На заставу их доставили ночью на барже. Поселили — то есть распределили по койкам, — и тревожная радость разлилась в сердце его. Кончилось неудобство учебной роты — жизнь в палатках с утренними пробежками, борьбой с дерном при помощи саперной лопатки, шаганием по размеченным квадратам, — и, как представлялось ему, начиналась новая жизнь — настоящие пограничные будни.
На заставе они, салаги, обнаружили тишину и какой-то домашний уют. В деревянном одноэтажном здании фактически не было огромной казармы. Погранцы размещались в небольших комнатках с печным отоплением. Там, где его поселили, коек всего-то было штук десять, три из которых были заняты спящими, остальные свободны и заправлены по уставу. Утром, проснувшись, он обнаружил ту же картину, только спящие наблюдались уже на других местах. А вечером он пошел в первый свой наряд, и ему сильно повезло: старшим наряда у него оказался «дед», его тезка, и наряд был несложный — секрет, — да и погода осенняя еще не была мокрой и холодной.
А здесь центр лицензирования искусств встретил его скучной тишиной. Он, конечно, понимал, что скучная тишина — это всего лишь его субъективная эмоция: на самом деле в здании полно чиновников и что-то здесь делается, крутится, готовятся бумаги и решаются проблемы творческих людишек, в том числе и таких как он.

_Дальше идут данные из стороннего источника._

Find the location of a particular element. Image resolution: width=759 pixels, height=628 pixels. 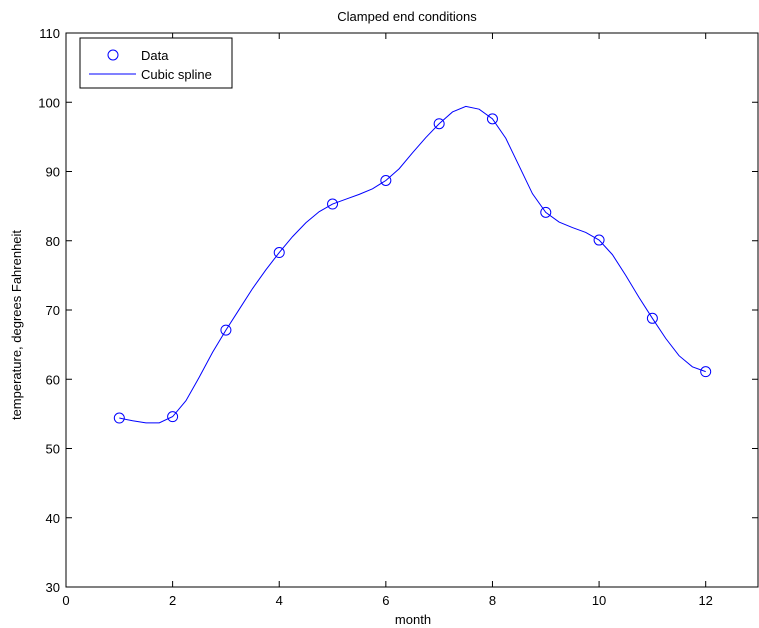

y-tick-label: 110 is located at coordinates (50, 34).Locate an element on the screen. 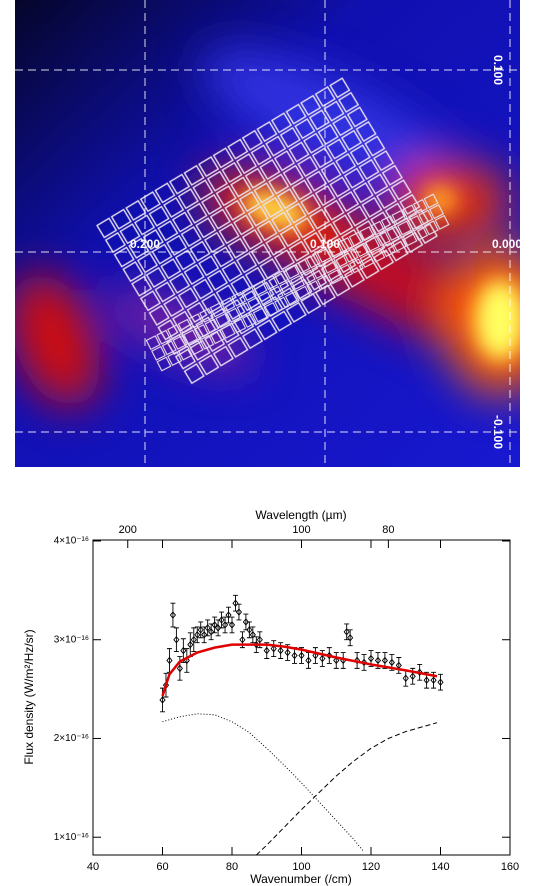 The height and width of the screenshot is (886, 537). x-tick-label: 120 is located at coordinates (371, 867).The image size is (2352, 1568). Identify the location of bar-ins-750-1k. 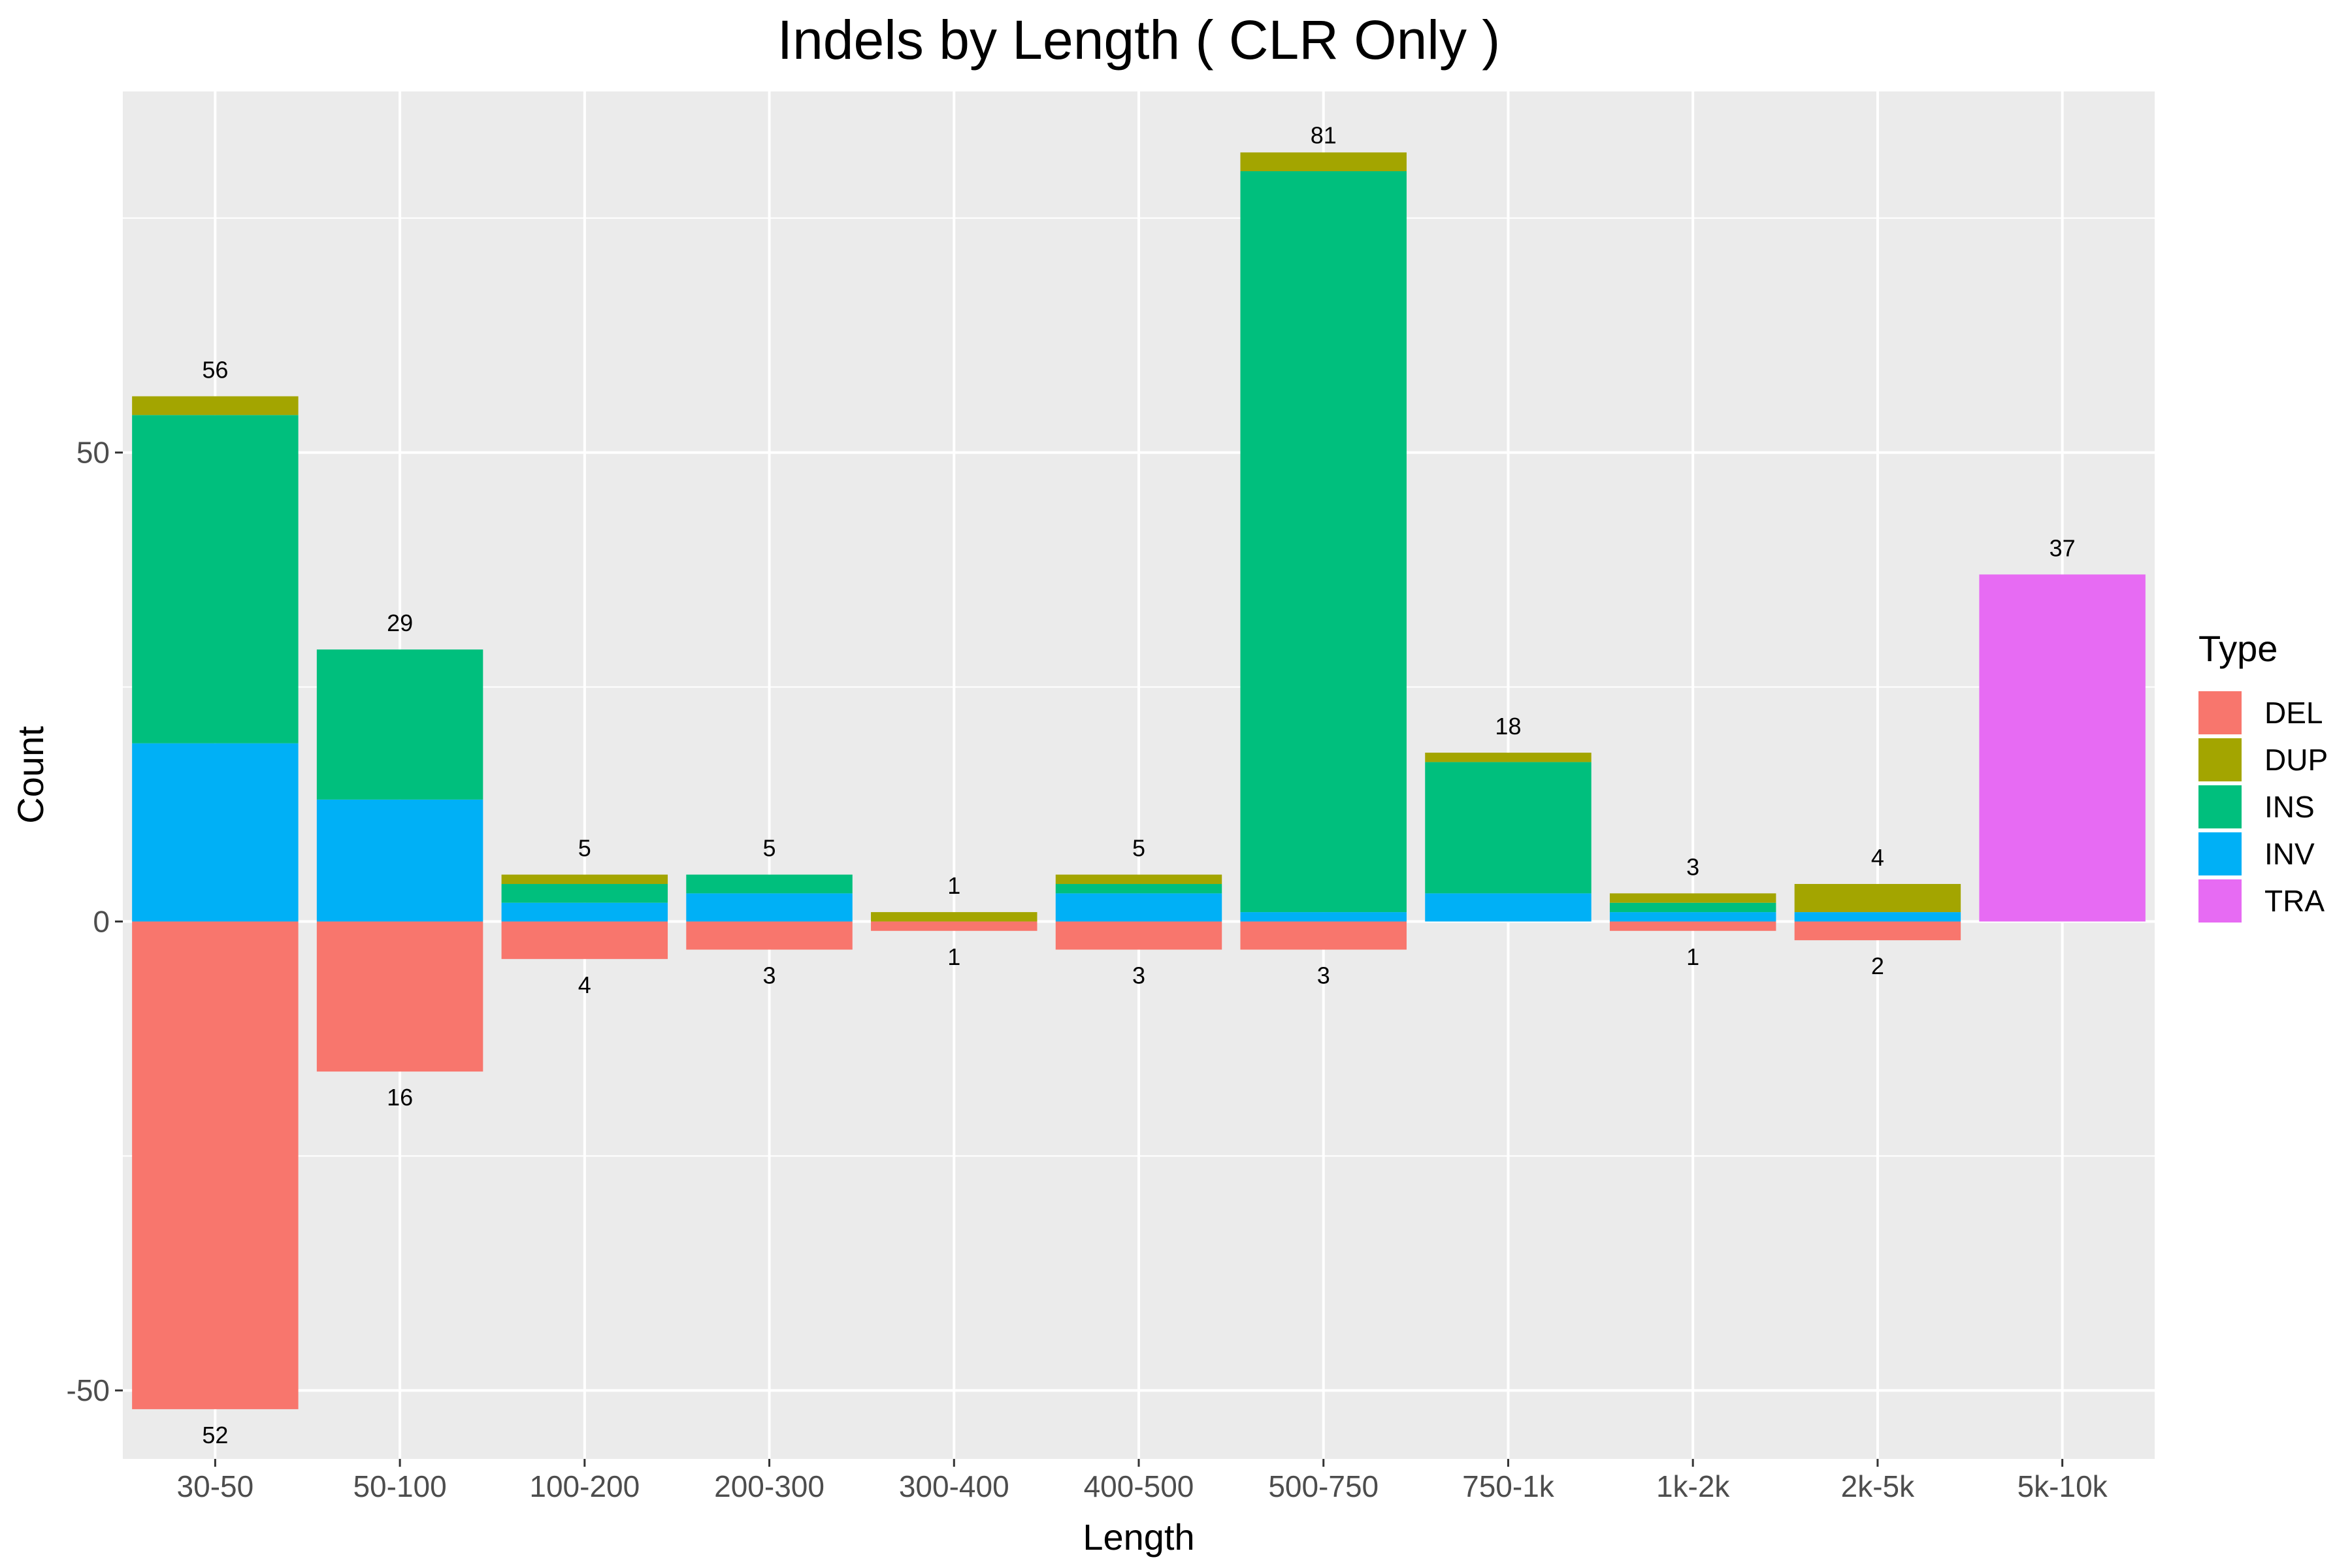
(1508, 828).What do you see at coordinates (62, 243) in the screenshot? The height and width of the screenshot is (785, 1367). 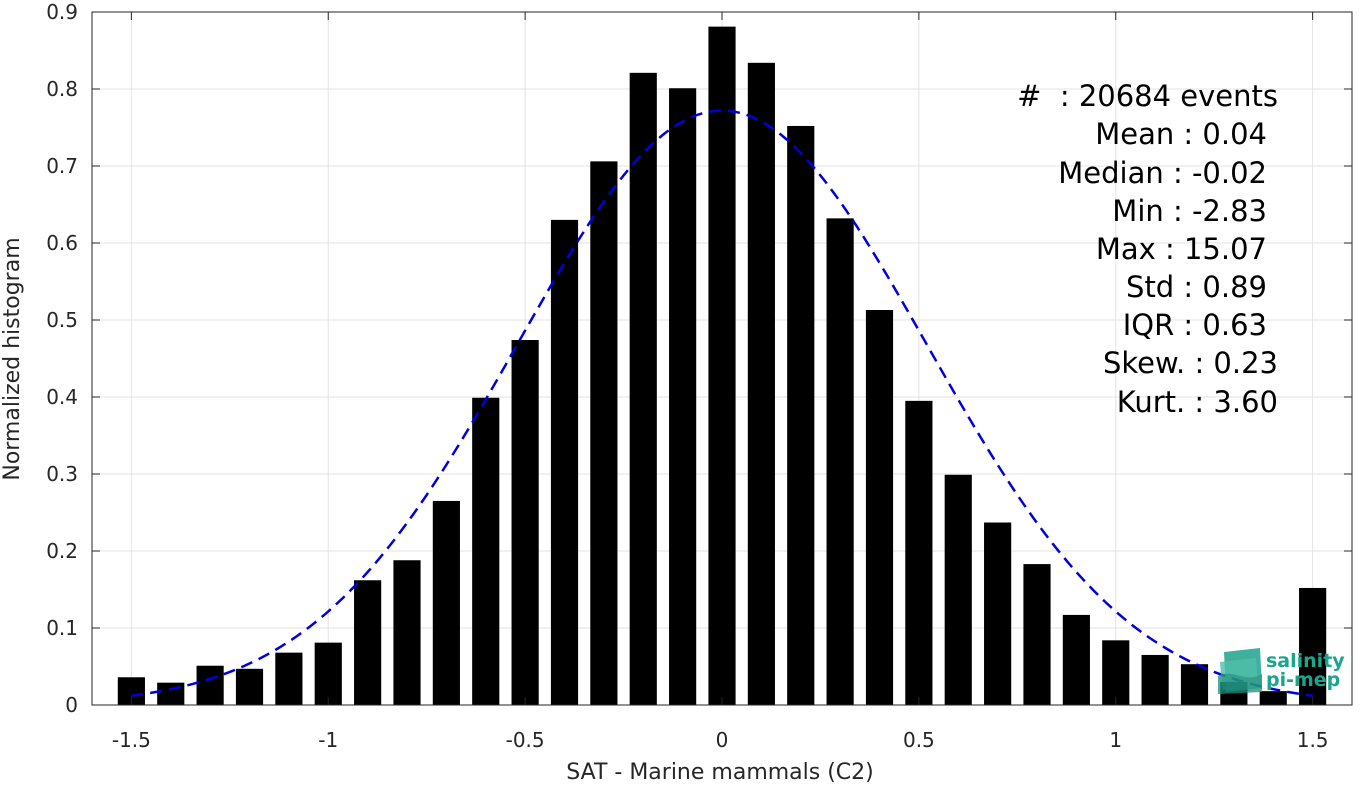 I see `y-tick-label-6: 0.6` at bounding box center [62, 243].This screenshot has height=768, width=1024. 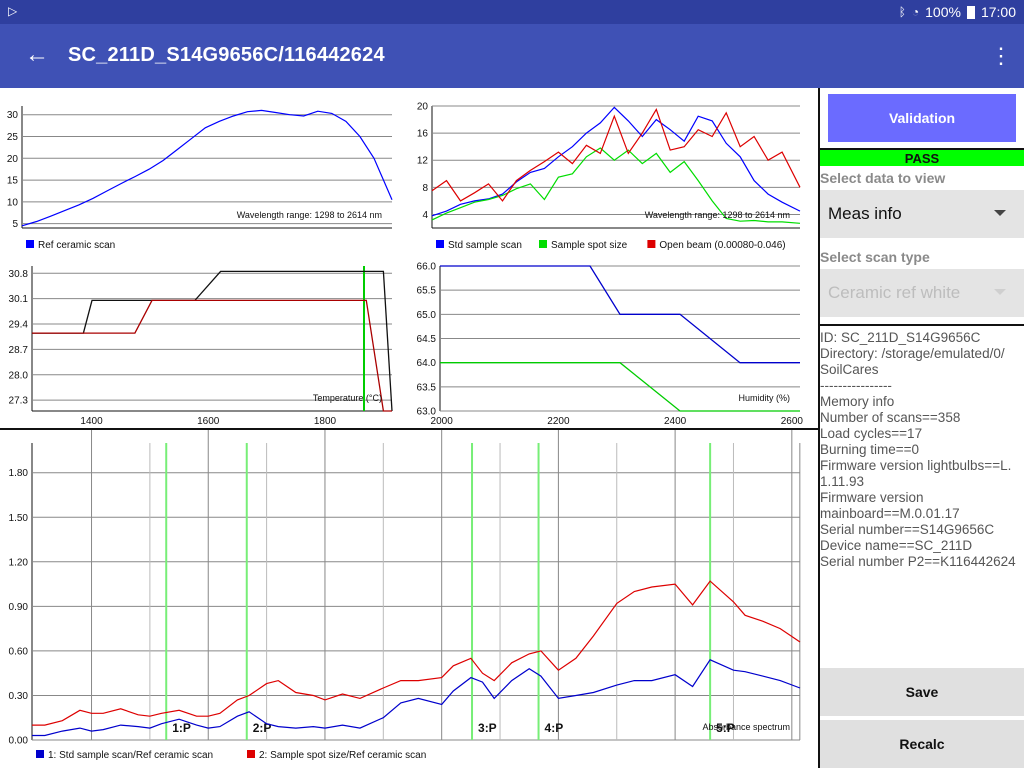 What do you see at coordinates (870, 450) in the screenshot?
I see `info-line: Burning time==0` at bounding box center [870, 450]. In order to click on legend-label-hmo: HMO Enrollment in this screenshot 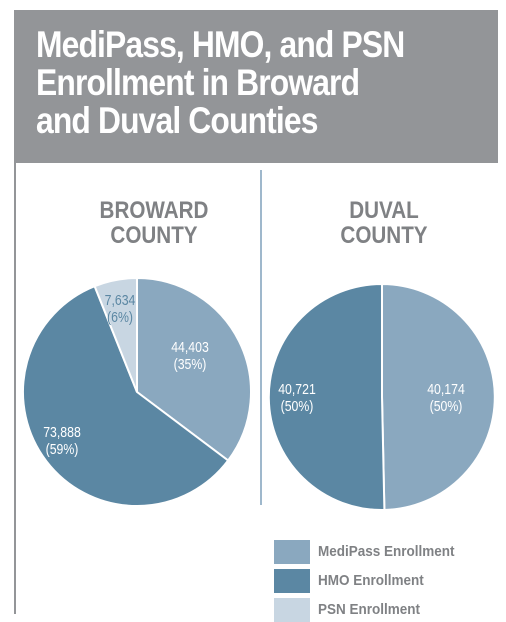, I will do `click(371, 580)`.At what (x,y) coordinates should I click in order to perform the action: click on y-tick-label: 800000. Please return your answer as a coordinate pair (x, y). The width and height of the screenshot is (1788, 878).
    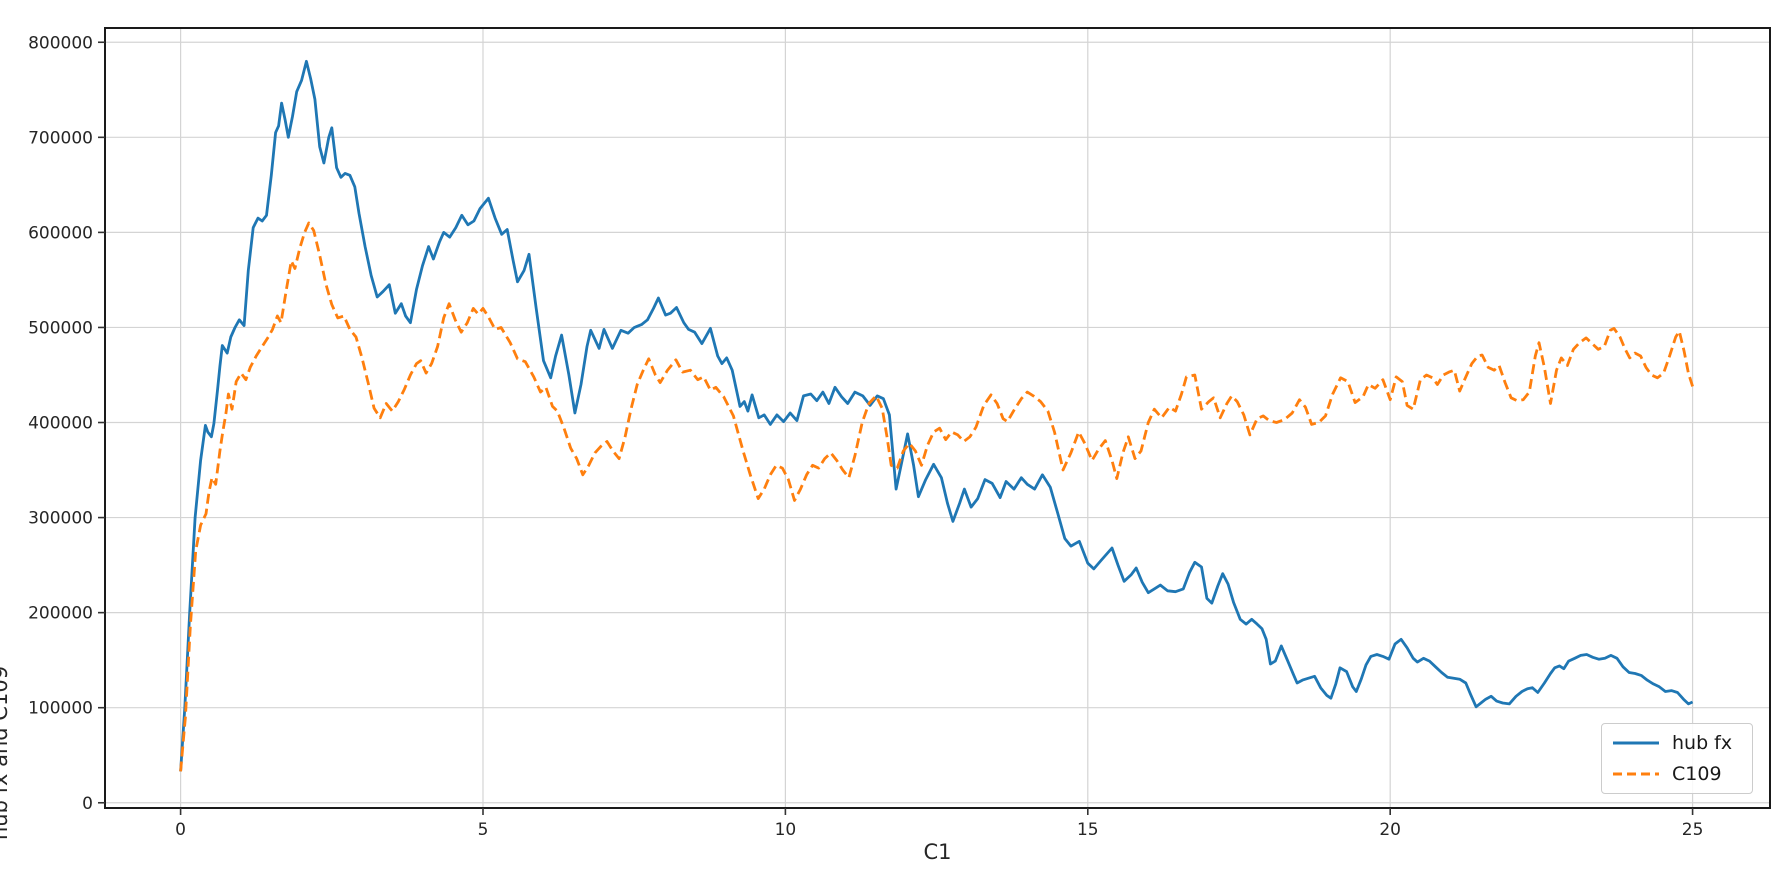
    Looking at the image, I should click on (60, 43).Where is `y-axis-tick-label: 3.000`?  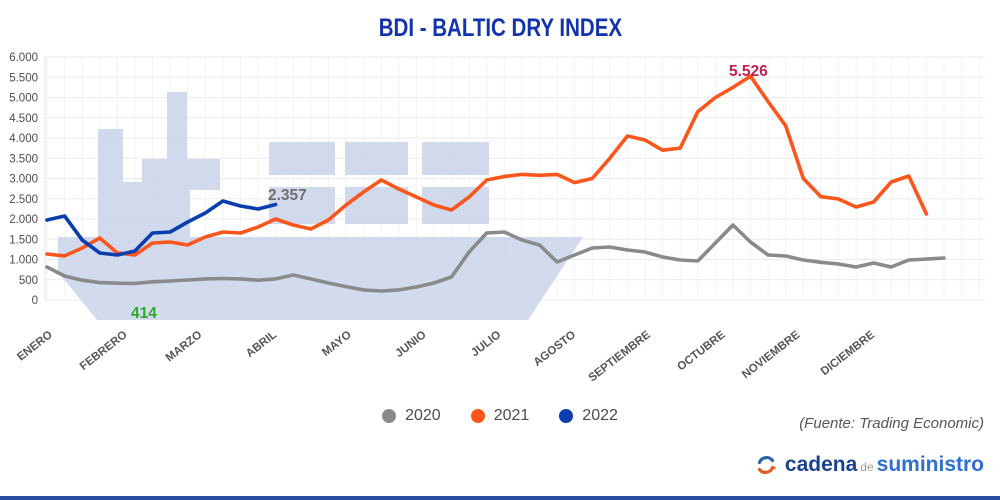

В вестибюле успели оборудовать проходную с турникетом, и строгая тетка в полувоенной форме равнодушно следила за входящими. Он дождался, когда возле проходной образовалась пустота, хотел двинуться вперед, но странная робость охватила его, словно кто-то насильно подталкивал его сзади, а в голове мелькнула мысль: может, не ходить туда?
«Вот уж не первый раз иду сюда, а никак не привыкну», — подумал он, заставил себя улыбнуться и бодрым шагом подрулил к тетке.
Он вспомнил, что каждый раз делал одну и ту же ошибку — здоровался и спрашивал, можно ли пройти. Теперь он решил действовать иначе. Он сделал серьезное, почти угрюмое лицо, сделал его сосредоточенным никак не меньше, чем, на мировых проблемах, и, не глядя на тетку, уверенным движением руки повернул турникет.
— Дедуля, вы куда? А пропуск? — услышал он грозный голос тетки.